L’apothéose (citation ci-dessous) n’est pas surprenante et nous rassure: tant que les commentateurs américanistes seront de ce calibre en fait de compréhension de l’Histoire et de l’Europe, dedefensa.org a de beaux jours devant soi. (On laisse dans cette citation la phrase sur Villepin où celui-ci est implicitement comparé à une bête curieuse encagée à Matignon, qu’on va voir comme on va au zoo. Le Français appréciera.) Voici donc le ménage à trois qui attend l’Europe:
« Merkel's planned hello to Villepin respects both form and her curiosity. Sarkozy, whom she has met and likes, would be the third link in a European Reform Group of new potential and vision that would involve a leadership triangle of Britain's Tony Blair or Gordon Brown, along with Merkel and Sarkozy. »

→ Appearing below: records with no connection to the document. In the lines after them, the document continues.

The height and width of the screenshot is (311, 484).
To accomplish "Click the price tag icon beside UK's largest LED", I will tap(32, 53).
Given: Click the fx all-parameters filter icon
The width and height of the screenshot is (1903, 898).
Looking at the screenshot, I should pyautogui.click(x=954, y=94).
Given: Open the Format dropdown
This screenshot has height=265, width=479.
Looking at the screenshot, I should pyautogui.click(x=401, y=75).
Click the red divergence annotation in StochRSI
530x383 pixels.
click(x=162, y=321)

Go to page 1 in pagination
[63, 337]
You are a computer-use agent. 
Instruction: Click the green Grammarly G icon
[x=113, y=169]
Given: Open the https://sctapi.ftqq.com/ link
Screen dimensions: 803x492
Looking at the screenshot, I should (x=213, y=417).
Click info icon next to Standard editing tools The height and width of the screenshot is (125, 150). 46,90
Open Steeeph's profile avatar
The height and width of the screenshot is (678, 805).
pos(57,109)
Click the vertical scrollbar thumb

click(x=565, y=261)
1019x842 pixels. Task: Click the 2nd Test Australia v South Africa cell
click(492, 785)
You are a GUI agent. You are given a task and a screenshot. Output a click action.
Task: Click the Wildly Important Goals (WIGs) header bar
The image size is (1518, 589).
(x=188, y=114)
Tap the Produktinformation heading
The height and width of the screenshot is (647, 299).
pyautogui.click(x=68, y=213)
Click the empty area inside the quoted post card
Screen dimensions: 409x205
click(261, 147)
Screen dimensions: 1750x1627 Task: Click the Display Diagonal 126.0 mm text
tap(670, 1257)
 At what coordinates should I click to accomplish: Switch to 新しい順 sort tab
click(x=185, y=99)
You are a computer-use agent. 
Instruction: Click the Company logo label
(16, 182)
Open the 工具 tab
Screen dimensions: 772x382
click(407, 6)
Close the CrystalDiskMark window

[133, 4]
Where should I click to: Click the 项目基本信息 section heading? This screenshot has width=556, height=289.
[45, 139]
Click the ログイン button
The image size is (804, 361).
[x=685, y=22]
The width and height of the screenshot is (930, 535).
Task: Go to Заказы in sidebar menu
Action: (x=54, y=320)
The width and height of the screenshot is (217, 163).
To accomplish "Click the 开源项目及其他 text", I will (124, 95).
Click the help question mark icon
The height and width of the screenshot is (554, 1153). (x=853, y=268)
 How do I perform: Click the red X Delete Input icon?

La vacuité informée (nous n'allions pas écrire “stupidité informée”, tout de même) du commentaire permet de respirer un peu alors que la canicule s’éloigne. Voici le nôtre, de commentaire, puisqu’il faut bien parler de la chose:
• Si Merkel vient à Paris, alors qu’elle évite soigneusement les autres déplacements importants (Washington et Moscou notamment), c’est parce que la France est à côté de l’Allemagne et que c’est la puissance centrale — autonomie politique, puissance militaire et technologique, — du continent européen (à 6, à 15 ou à 25, la géographie s’en fout) ; c’est aussi parce que la politique européenne et la politique extérieure de l’Allemagne sont fondées sur la relation franco-allemande. Point final pour ce constat.
• Si Merkel rencontre Sarkozy et Villepin en plus de Chirac, c’est parce que la rumeur dit que les deux hommes sont candidats potentiels pour 2007, et Chirac pas (se méfier des rumeurs). Certes, comme on sait Sarkozy est pour l’instant un cœur à prendre mais Villepin a un charme aristocratique qui ne passe pas inaperçu. Il fallait voir les deux. Si elle avait eu des conseillers avisés, Merkel se serait fendue également d’une visite à MAM (Alliot-Marie), boulevard Saint-Germain, car on ne sait jamais. Mais on ne peut être conseiller avisé et informateur de Vinocur en même temps.
• Quant aux projets de Merkel selon Vinocur, — de bonnes relations transatlantiques, inutilité pour l’Europe de prétendre à être un ‘contrepoids de l’Amérique’, monde multipolaire et non unipolaire, — ils sont aussi vagues que bien-pensants et inutiles. Ce n’est pas madame Merkel qui décide de tout cela, c’est la situation et l’évolution du monde, comme des grandes, sans l’aide de personne. Pour avoir de bonnes relations transatlantiques, — que Chirac, Schröder & compagnie souhaitent plus que tout autre, — il faut être deux. Pour ce qui est du monde qui doit rester unipolaire autour d’une puissance qui n’est plus capable de faire plus d’une guerre que celle qu’elle fait en Irak, où elle est en train de tracer des plans pour fuir le plus vite possible et éviter une défaite stratégique, on peut toujours affirmer qu’il l’est alors qu’il y a beau temps qu’il ne l’est plus. Les conseillers avisés devraient en informer la future-possible chancelière.
• Ce qu’on attend par contre, c’est la future visite de la future-possible chancelière devenue chancelière à Washington, — si c’est le cas. Connaissant la grâce et la finesse de GW, on peut être sûr qu’il lui demandera aussitôt quelques bon gros régiments de la Bundeswehr pour protéger le repli américain en Irak. Bonne chance, camarade Merkel.
• Voir aussi notre texte de la rubrique ‘Contexte’ du 25 juin 2005, extrait de notre Lettre d’Analyse de defensa. Nous n’avons pas une ligne à retrancher après lecture de Vinocur.